For the first time in decades, UCSB is full of the sounds of the Village people. Manzanita Village people, that is.
The new series of residence halls, which house a total of 800 students, opened doors to students in September. Housing and Residential Services Director Wilfred Brown said the total cost of the project was about $65 million. It is the first residence hall to be built at UCSB since 1968 and was handled by the DesignARC architectural firm.
“We have been working on the job for almost five years and are quite excited with the final result,” DesignARC principal architect Michael Holliday said. “Manzanita will be used as a model for the entire West Coast’s student housing.”
The Manzanita Village Project has not been without its setbacks, though.
The fragile habitats surrounding Manzanita Village almost prevented the residence halls from ever being constructed. During the preliminary planning sessions, the project was halted and completely redesigned when distance requirements concerning area wetlands were brought to the attention of the university.
The first building site proposed for Manzanita Village was surrounded by several vernal pools, the protected seasonal puddle-like depressions that are the habitat of endangered species such as fairy shrimp, delta green ground beetles and western spadefoot toads, along with many endangered plants. Many of the animals that live in vernal pools cannot survive anywhere else.
Manzanita Village Project plans had to be changed after designs placed buildings too close to the vernal pools, according to state wetlands guidelines. Planners followed federal wetlands guidelines, but failed to check state guidelines, which require structures to be built no closer than 100 feet from the vernal pools. According to federal guidelines, a site can be developed if the wetlands are relocated within the area; however, the California Coastal Commission requires that developers maintain and protect all existing wetlands near the building site.

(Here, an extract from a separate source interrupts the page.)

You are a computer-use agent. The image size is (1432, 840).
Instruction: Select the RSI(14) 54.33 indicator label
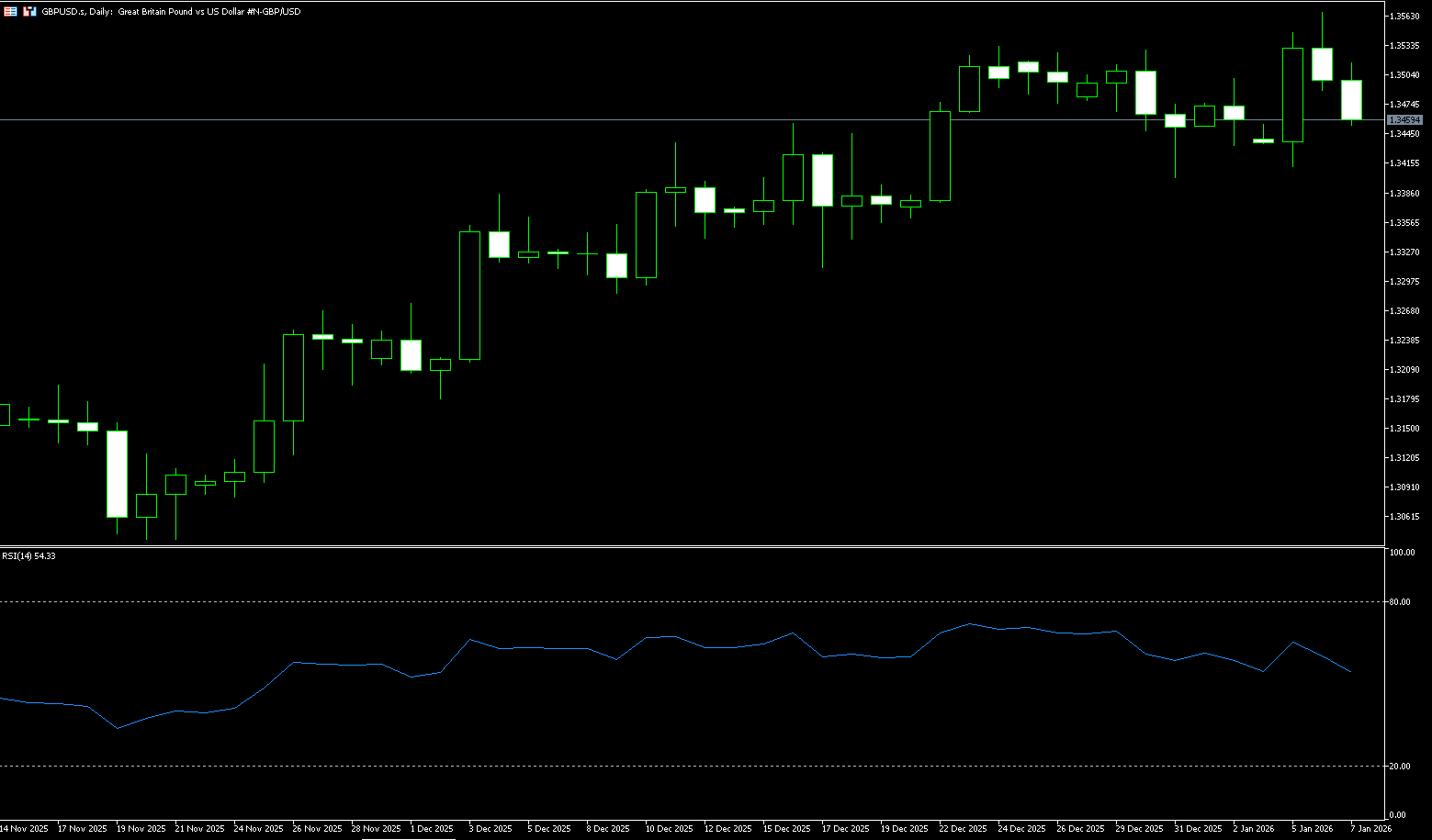28,556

The building sites were relocated and, in order to further protect the wetlands in the area, boardwalks, viewing terraces and bike trails surround the complex, restricting access to the fragile habitats.

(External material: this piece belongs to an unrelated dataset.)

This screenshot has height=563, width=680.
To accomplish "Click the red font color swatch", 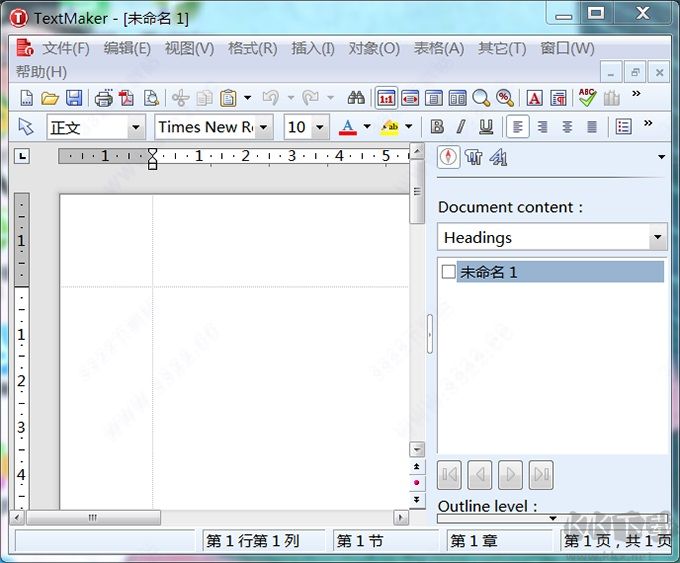I will (347, 127).
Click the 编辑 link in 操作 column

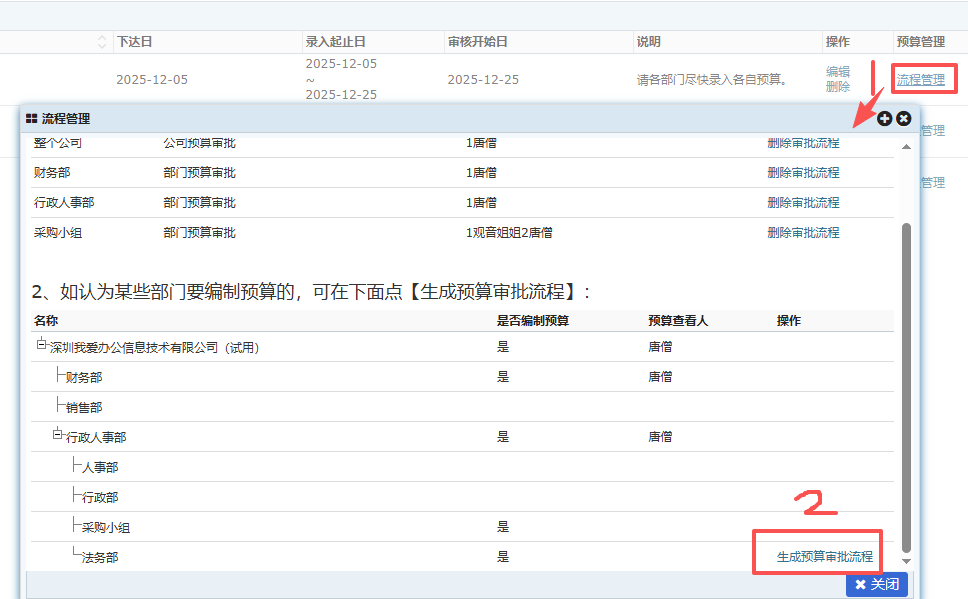[x=838, y=72]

In order to maintain those protected ecosystems, the Lagoon Park Project was created. The Lagoon Park Project is a habitat restoration project funded by the Manzanita Village Project that works to remove non-native species to create and maintain a natural habitat for the native species that live in and around the lagoon area such as the endangered western marine pygmy blue butterfly.
Other delays to the project were caused by vandals.

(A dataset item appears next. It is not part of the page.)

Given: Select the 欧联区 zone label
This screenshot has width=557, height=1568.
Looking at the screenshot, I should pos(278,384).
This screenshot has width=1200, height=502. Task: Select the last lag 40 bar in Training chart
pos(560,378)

In April 2001, an unknown suspect broke in and vandalized the Manzanita Village construction site with anti-Semitic graffiti. Orange graffiti was discovered on several buildings in the northeast section of the village and a portable toilet was overturned. Police listed the incidence as a hate crime due to the nature of the graffiti.
Last summer there was another vandalism incident that caused extensive water damage, Holliday said. “Someone snuck into one of the Manzanita buildings, taped up the drains, turned up the fire sprinklers and consequently flooded the building.”
The cost of repairing the water damage was $200,000 but the project was still completed on time, Brown said.
Manzanita Village consists of 11 three-story houses and six four-story houses, as well as a resource center and a multipurpose center. Each of the residence halls, called houses, has a laundry room, kitchen and study lounge. The village also provides 160 handicap-accessible rooms, 54 of which are designed for double occupancy. There are about seven differently sized room models, and it is much easier to set up rooms in Manzanita than in San Miguel or San Rafael, junior English major and Manzanita Village resident assistant Sheveeta Shephard said.
Senior sociology major Linda Tran, who lives in Manzanita Village, said, “It’s different – very spacious, comfortable and designed like Ikea.”
As part of the project, Carrillo Dining Commons underwent extensive renovations. It now sports a new floor plan and “restaurant style” dining. Carrillo was scheduled to open Spring Quarter, but was not open to students until orientation sessions this summer.
In addition, Housing and Residential Services is hoping to build another structure at Manzanita Village in the future. The building, tentatively called Loma Paloma, will be a recreation room with more lounges, Shephard said. Every house has a lounge, but does not have recreation space. The Loma Paloma structure would provide space needed to accommodate recreational activities.
“Manzanita Village is very jolly. It’s very new age, but it will look very crappy in 20 years, but it’s very beautiful right now. It’s very representational of the age we live in,” Loie Hollowell, sophomore College of Creative Studies art major and Manzanita Village resident said.
DesignARC designed Manzanita to make housing much less institutional, introduce a more “homey” and comfortable environment for students, and make it much more affordable, Holliday said.
“The 17 residential buildings were designed on a smaller scale, where the rooms are airy and spacious, and the views take advantage of our wonderful mountain and ocean surroundings,” Chancellor Henry Yang said. “The village’s study rooms, lounges, balconies and kitchens further enhance the quality of living in Manzanita.”